• **DATA ROWS**
-- Start --
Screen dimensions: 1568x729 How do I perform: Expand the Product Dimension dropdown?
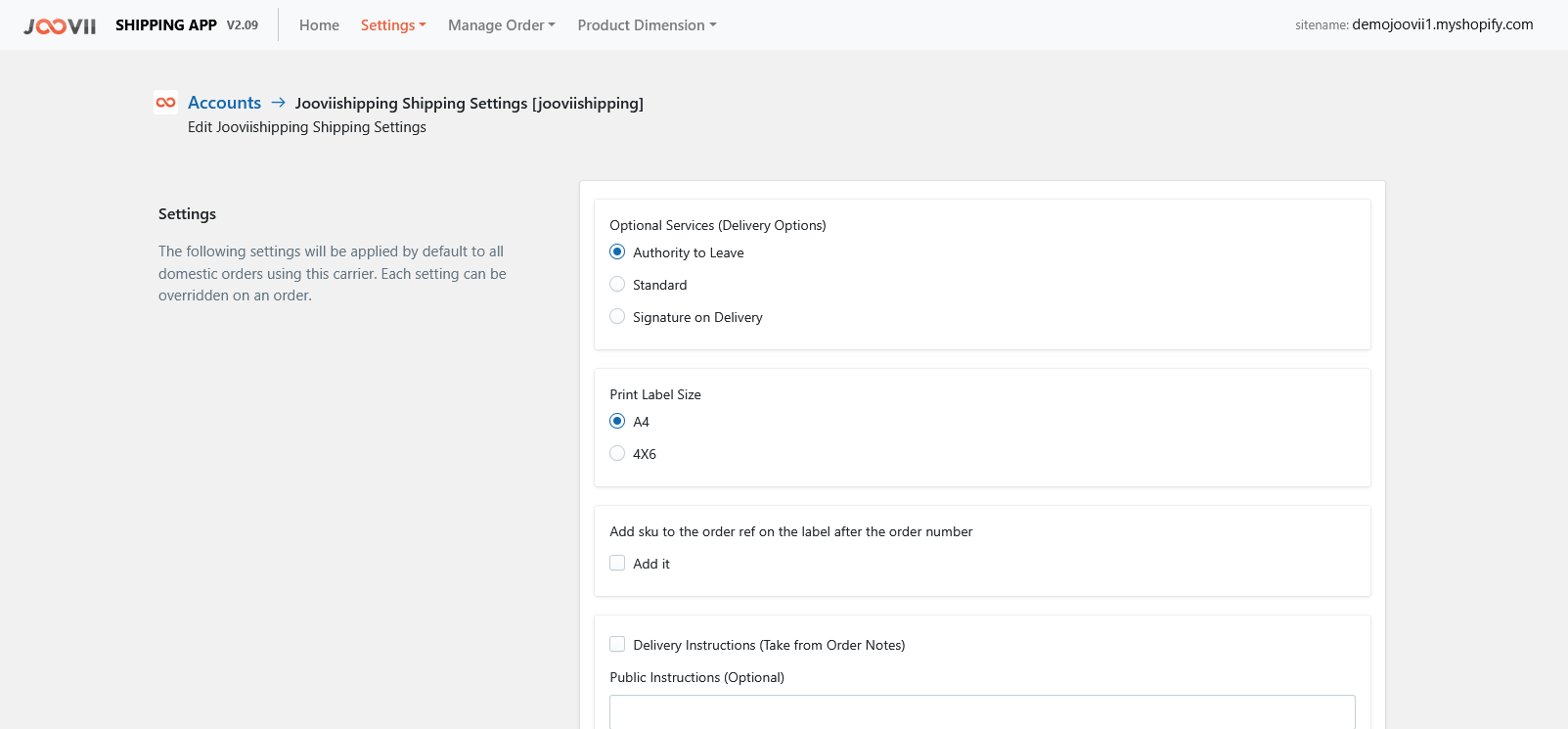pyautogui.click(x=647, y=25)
-- End --
-- Start --
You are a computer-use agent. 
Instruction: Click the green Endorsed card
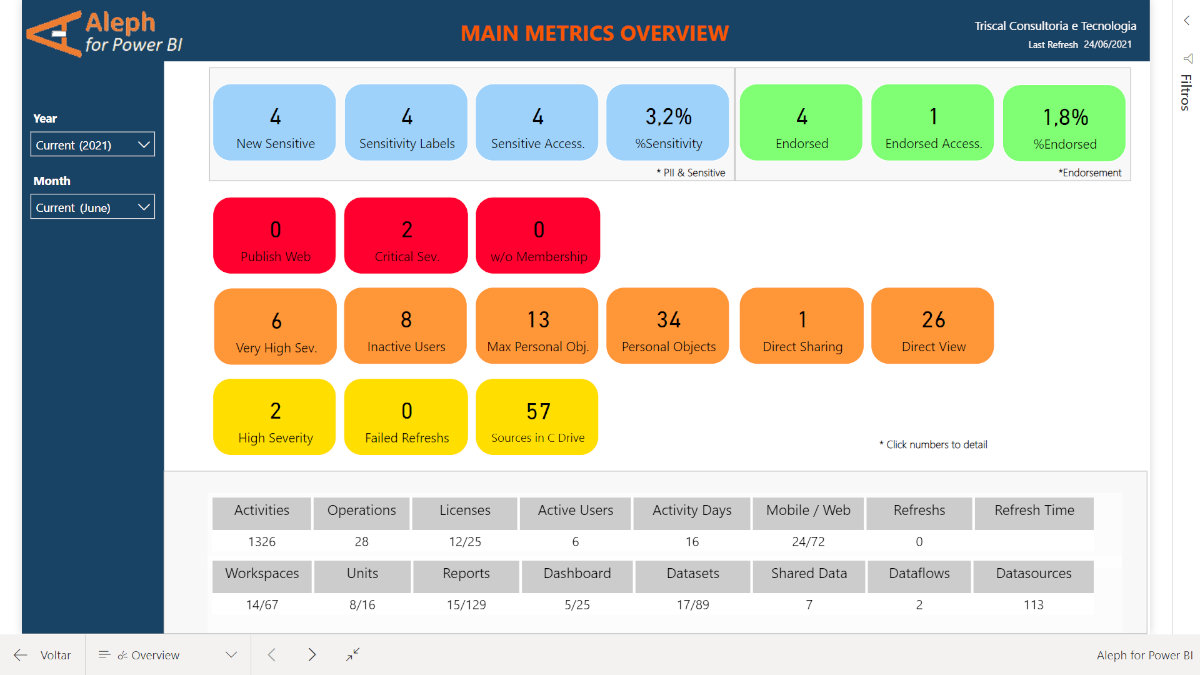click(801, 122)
-- End --
• **DIRECTIVE**
Turn the data into a JSON list of strings with one entry per line, omitting blank lines and the pictures: begin at the line that has "You are a computer-use agent." and stop after the line that has "click(801, 122)".

• **ANSWER TO THIS EXERCISE**
[
  "You are a computer-use agent. ",
  "Instruction: Click the green Endorsed card",
  "click(801, 122)"
]